5 thoughts on “A Drop of Night by Stefan Bachmann

  1. kimmie.gg says:

    Darn, as I was reading the synopsis, I was dying to be in Anuok’s shoes. The idea of being in France to help excavate a palace sounds like the experience of a lifetime. It’s too bad that the book ended up not as you expected. I’d have to agree that the characters should have had their own personal special skills that aided in uncovering the palaces secrets… I greatly dislike it when everything important seems to happen by chance..

    Liked by 1 person

    • Briana says:

      Yes! I get that the organization was misleading about why they wanted the kids there, so that’s fine. They maybe don’t really care about the kids’ skills But the marketing for the book was incredibly misleading. It totally takes on the tone of all those “So you think you can be a superhero/assassin/whatever” books with the catchy little questionnaire on the book cover and the special acceptance letter congratulating you for qualifying for this elite opportunity. I was not amused.

      Liked by 1 person

  2. TeacherofYA says:

    I saw this book several times on the new shelf. And then I remembered that I saw it on NetGalley and didn’t interest me. So I’m glad someone read it and didn’t like it, because I knew there was something keeping me away from this book, whether subconsciously or not.
    Thanks for taking the metaphorical bullet for us…
    (That dialogue from the 18th century sounded so fake!)
    I’m sorry you had to bear through it. 😔


    • Briana says:

      Awkward historical dialogue is one of my major pet peeves.

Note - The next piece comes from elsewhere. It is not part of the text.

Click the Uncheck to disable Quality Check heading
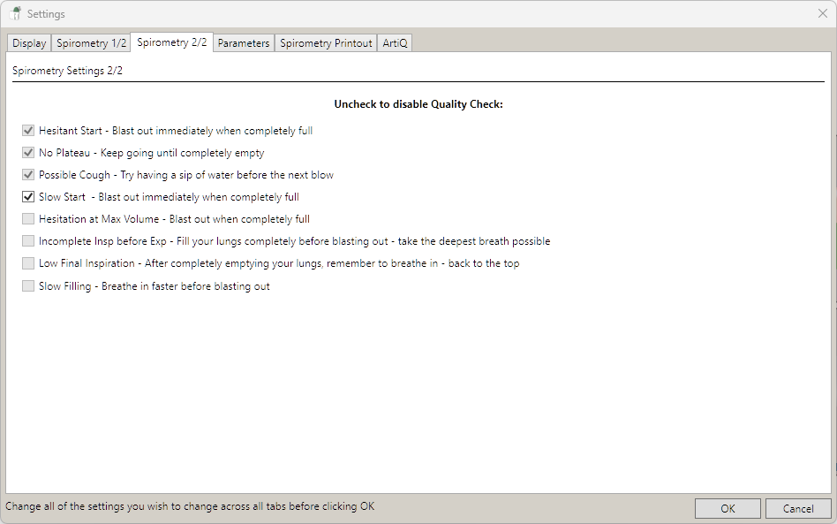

At that point, I’d rather the author just write modern English (avoiding any really obvious anachronisms). At least that way the dialogue might just be unremarkable. or if I do think it’s a little modern I can just tell myself it was “translated” to more modern English for the sake of the book. But, yeah, having characters walk about yelling things like “Hark! Doth mine eyes aspy a messenger gandering down the late athwart a winsome steed , respected Father?” drives me crazy.

      Liked by 1 person

      • TeacherofYA says:

        Hah! Yeah, that sounds awful! Only Shakespeare could get away with it, and that’s a totally different scenario! People didn’t really speak like that. Yes, it was more formal, but not like that.
        Gosh, that just sounds corny.